Din, inanç, siyaset, düşünce herhangi bir konuda yapılmış bir açıklamayı, yorumu, değerlendirmeyi beğenmeyebiliriz, yanlış bulabiliriz; uygarca tepki gösterebiliriz, bu son derece normaldir. Ama bu çağda bunları yapan insanları linçe kalkışmak, dünyayı onlara dar etmek anormaldir, çağdışıdır.
Son günlerin baş gündemi olan Sezen Aksu ve şarkısıyla ilgili tartışmalar, şarkıcıya yöneltilen suçlama ve tehditler toplum olarak bize egemen bu genel durumdan bağımsız olarak değerlendirilemez!
21. yüzyıl toplumları kaçınılmaz bir şekilde dini, ırkı, mezhebi, ideolojisi vb. sebebiyle farklı kimliğe sahip kesimlerden oluşacaktır. Yaklaşık son 50-60 yıldan beri bu şekilde oluşan toplumlara “çoğul toplum” diyoruz.
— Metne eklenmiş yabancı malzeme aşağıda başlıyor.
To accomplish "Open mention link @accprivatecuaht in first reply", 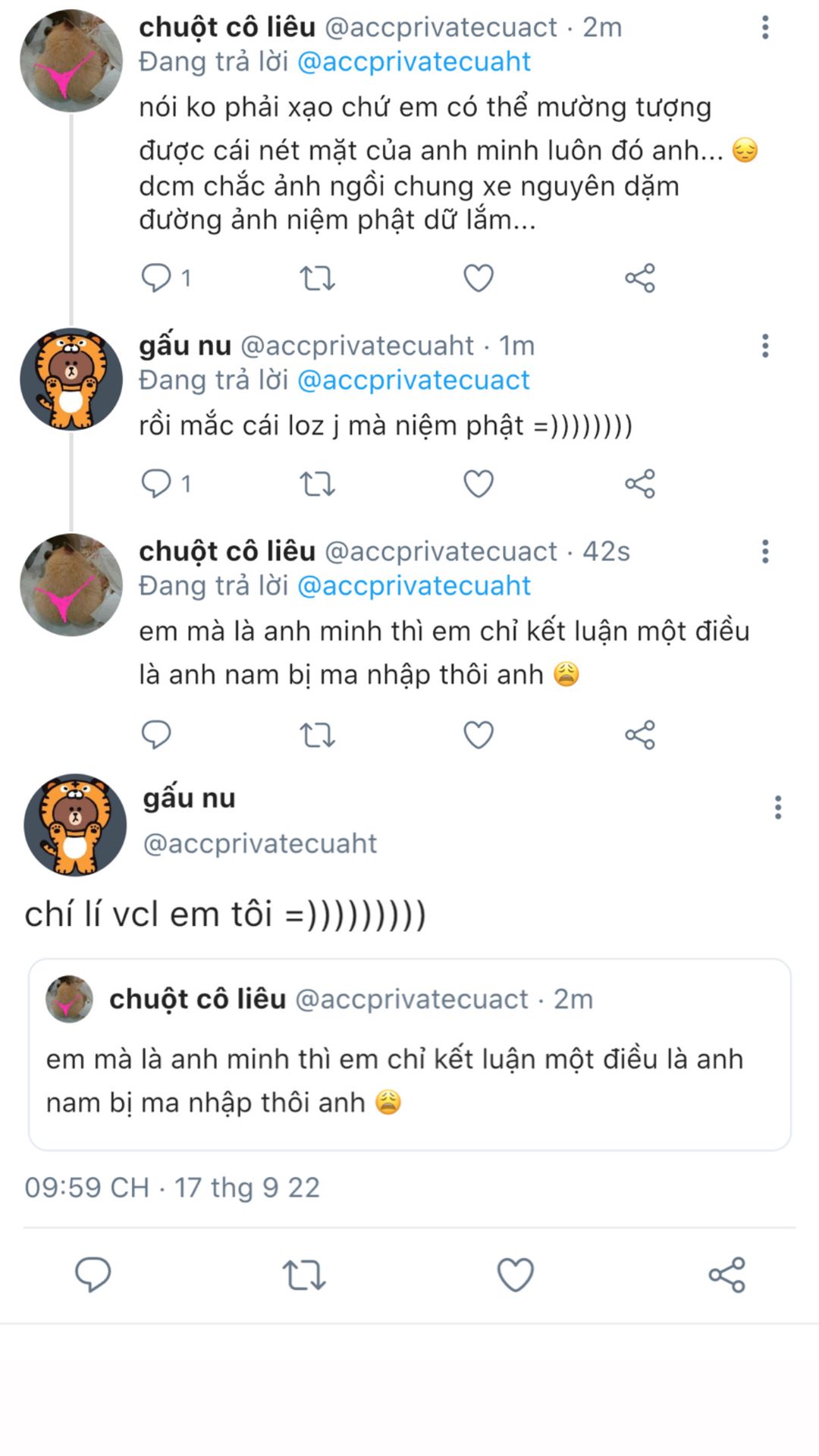I will point(414,61).
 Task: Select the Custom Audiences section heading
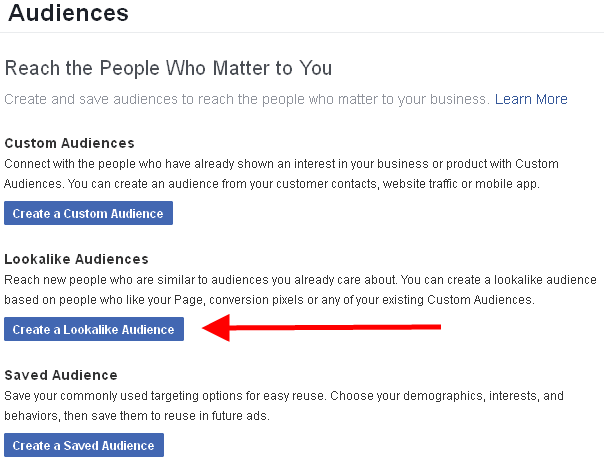pyautogui.click(x=69, y=143)
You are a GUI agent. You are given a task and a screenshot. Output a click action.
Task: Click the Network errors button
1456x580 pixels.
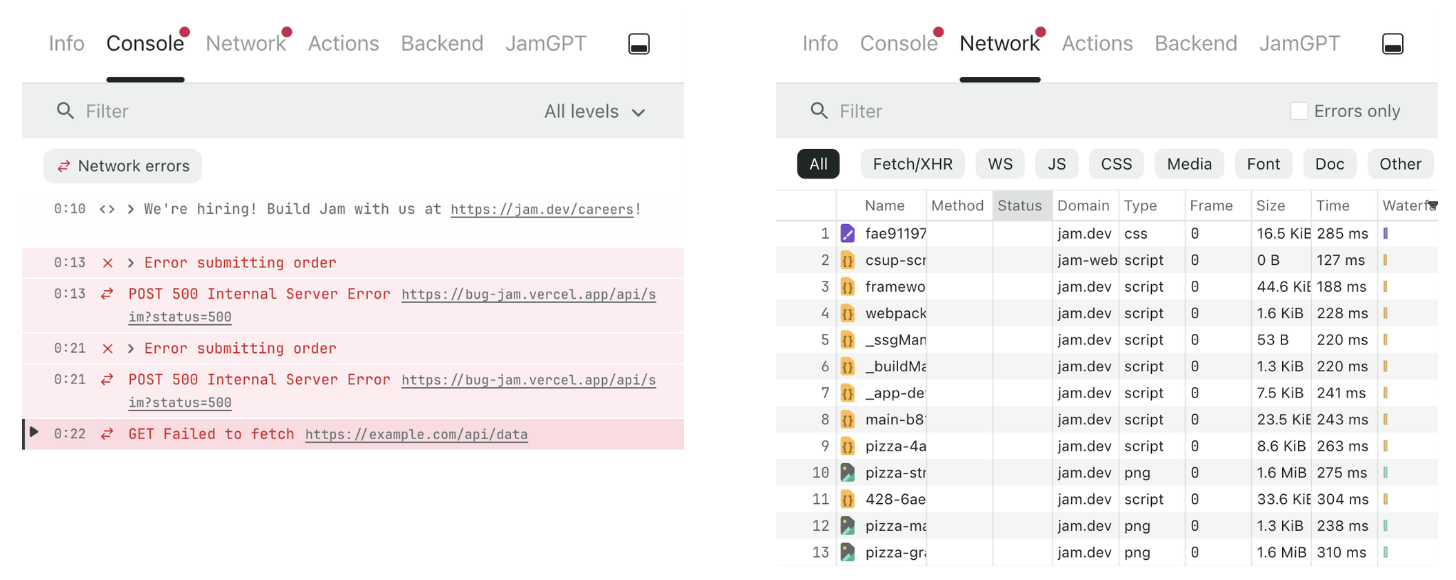click(x=122, y=166)
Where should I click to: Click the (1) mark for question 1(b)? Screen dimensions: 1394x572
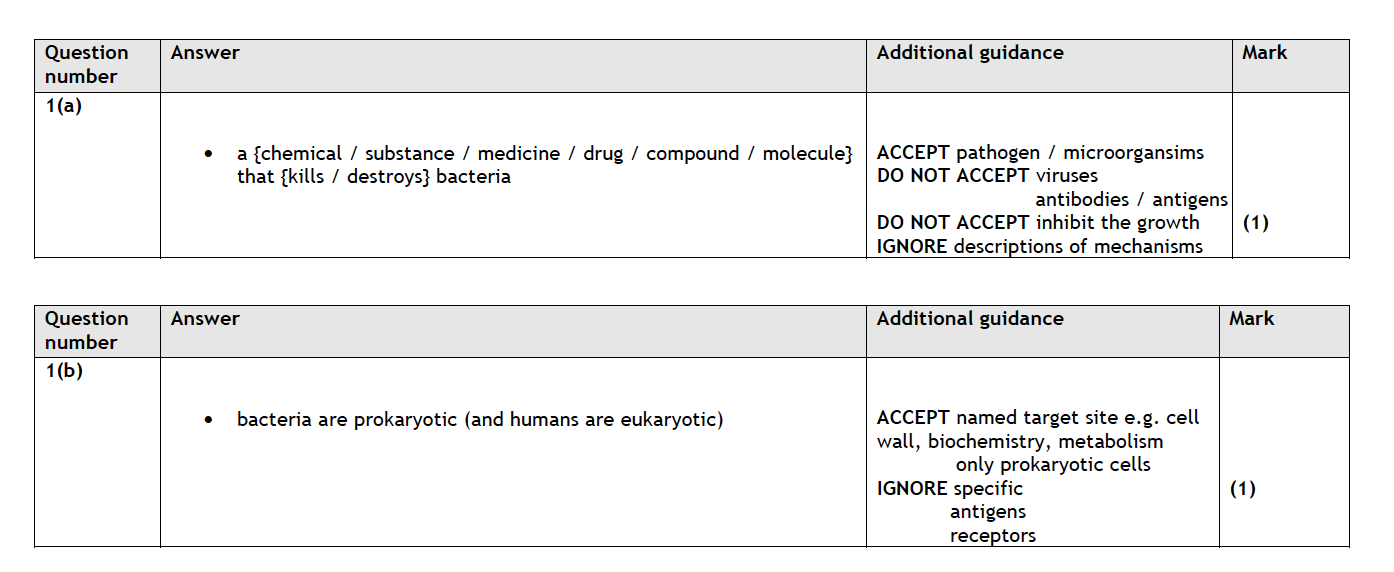pos(1242,489)
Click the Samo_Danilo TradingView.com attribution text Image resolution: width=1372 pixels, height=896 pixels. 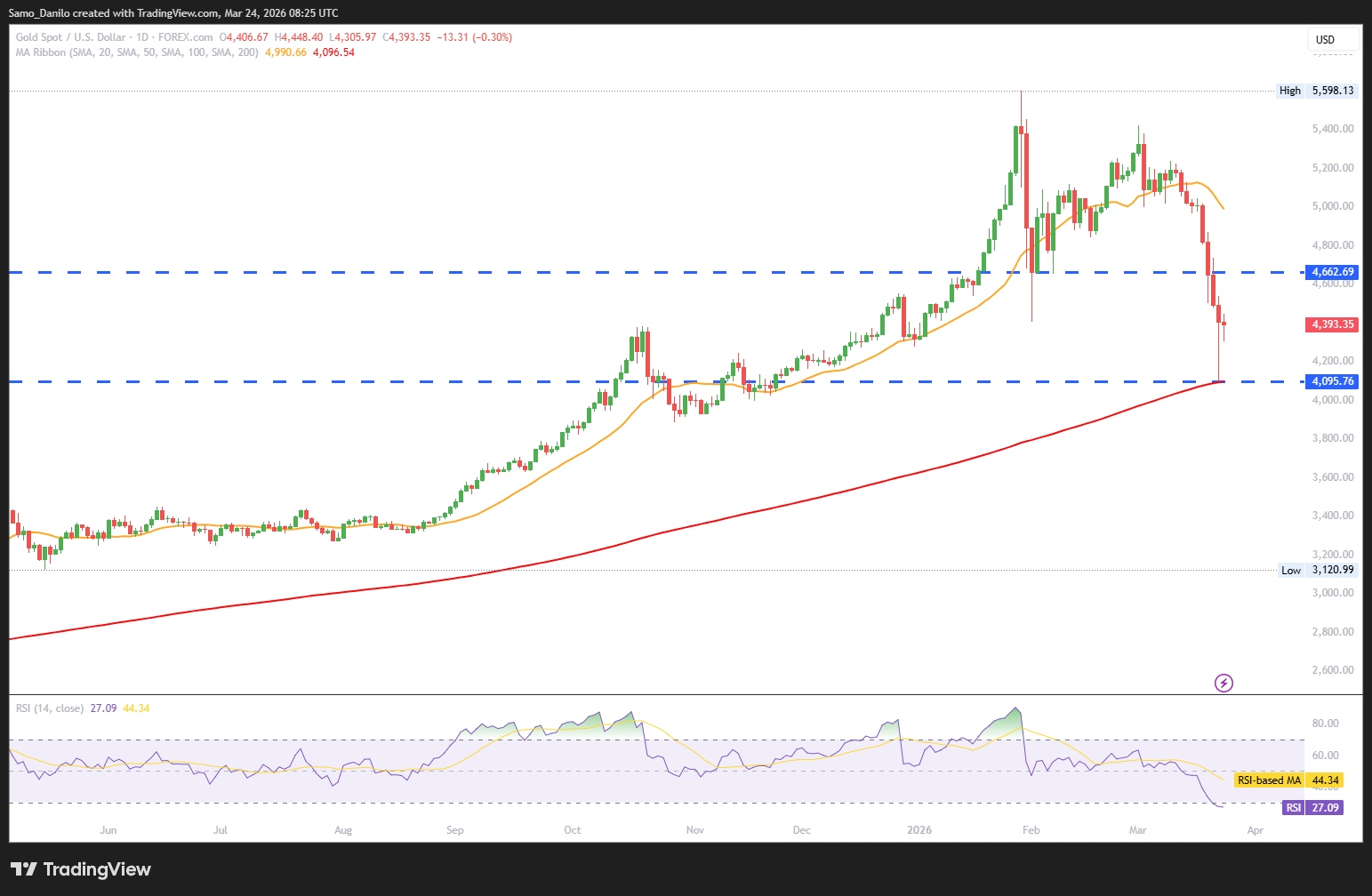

Günümüz demokrasilerinin temel hedefi bu çoğul toplumu barış içinde yaşatıp yönetmektir.
Günümüz Batı toplumları bu amacı büyük ölçüde yakalamışlar; ne kadar farklı, ne kadar aykırı olursa olsun her türlü inanç, düşünce ve felsefeye saygıyı, en azından tahammülü başarmışlardır. Müslümanlar da bunu başarana kadar ne yazık ki krizler içinde bocalayıp duracaklardır.